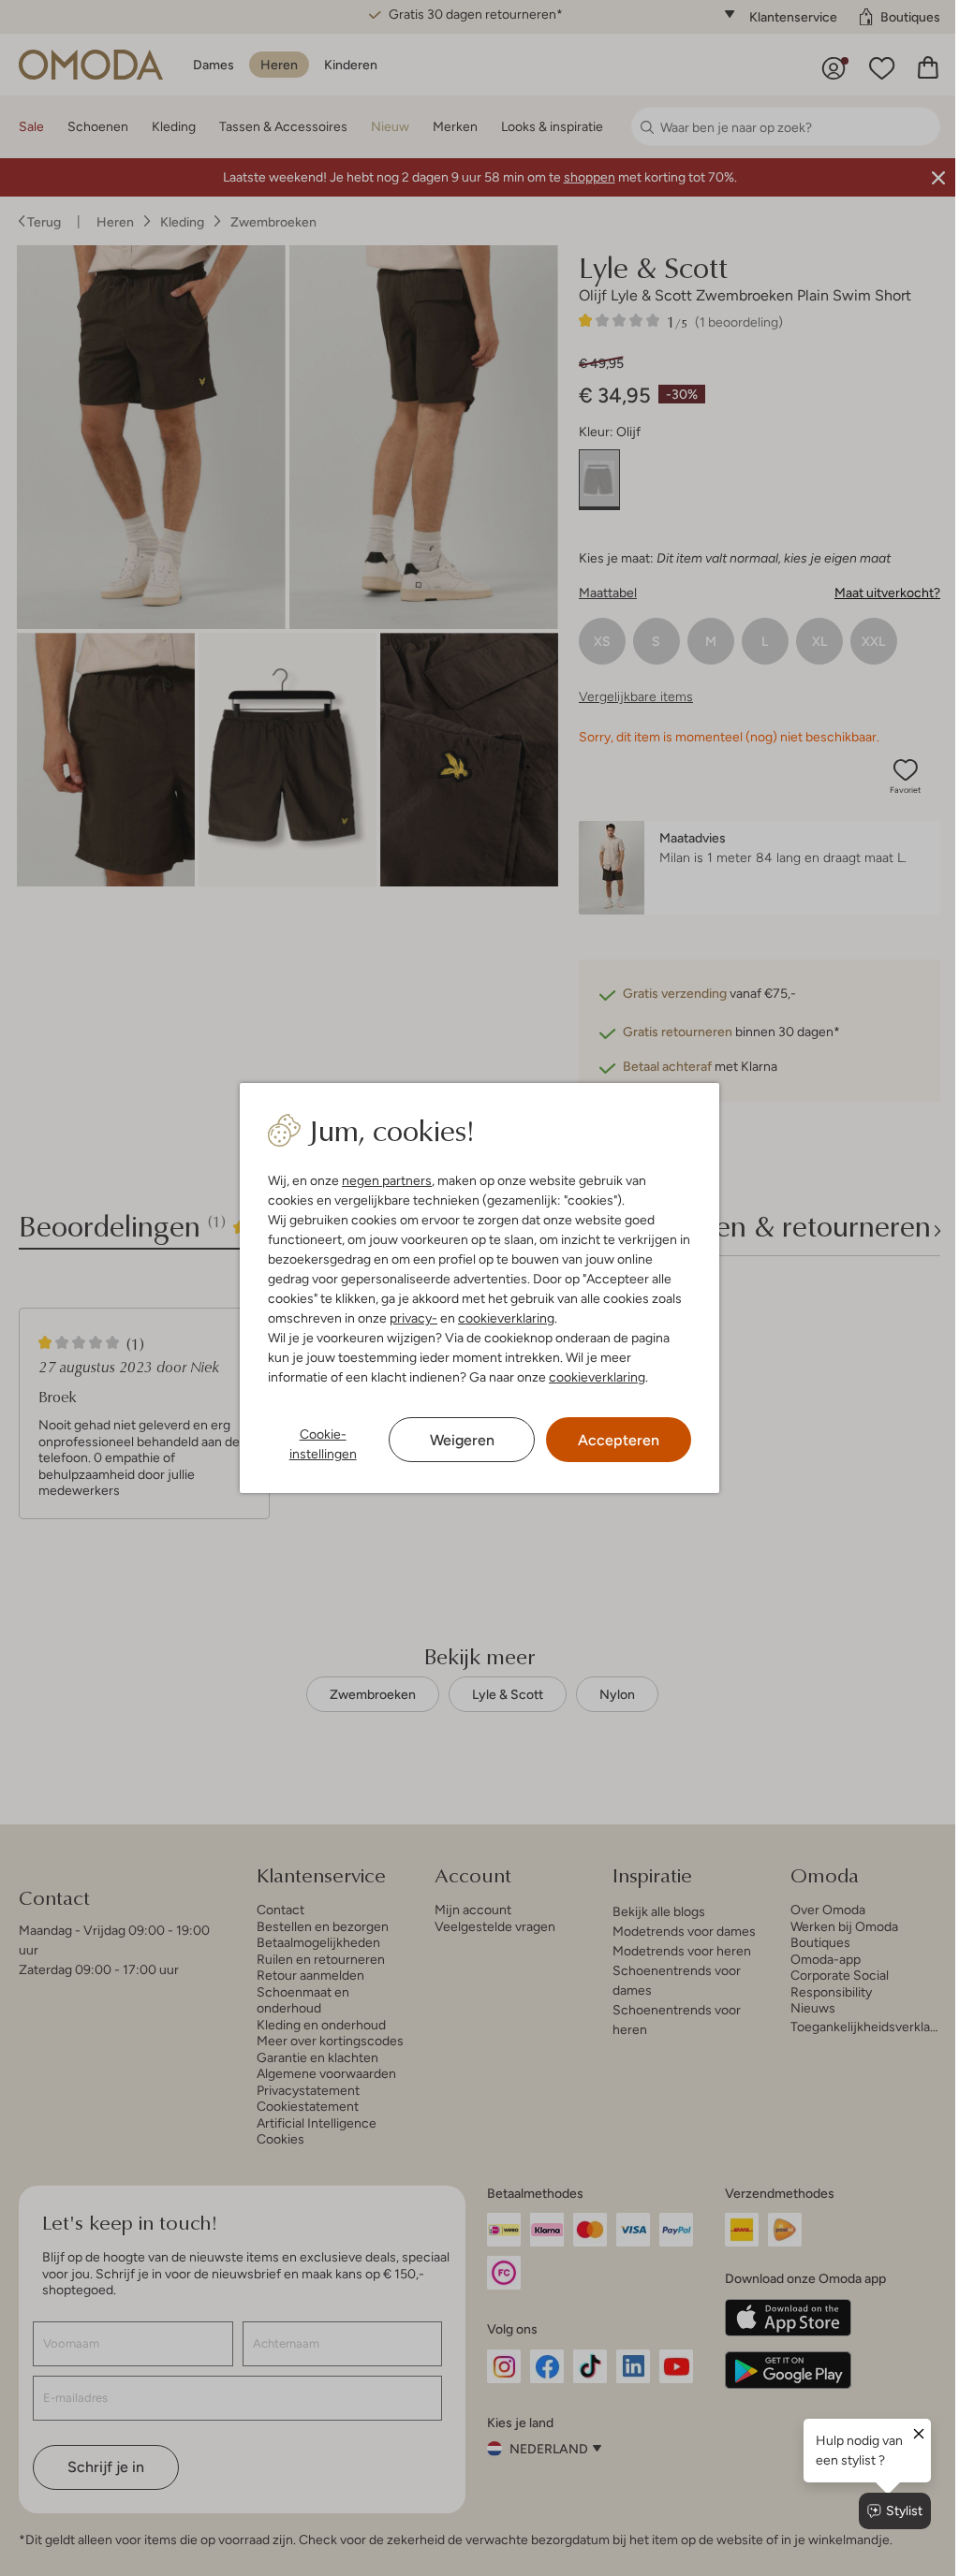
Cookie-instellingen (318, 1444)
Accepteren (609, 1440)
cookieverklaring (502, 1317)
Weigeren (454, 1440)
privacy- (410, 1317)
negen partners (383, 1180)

━━━━━━━━━━

TASK. The answer must be the full listing, restated word for word, with no pictures in it.

EXERCISE SOLUTION.
Cookie-instellingen (318, 1444)
Accepteren (609, 1440)
cookieverklaring (502, 1317)
Weigeren (454, 1440)
privacy- (410, 1317)
negen partners (383, 1180)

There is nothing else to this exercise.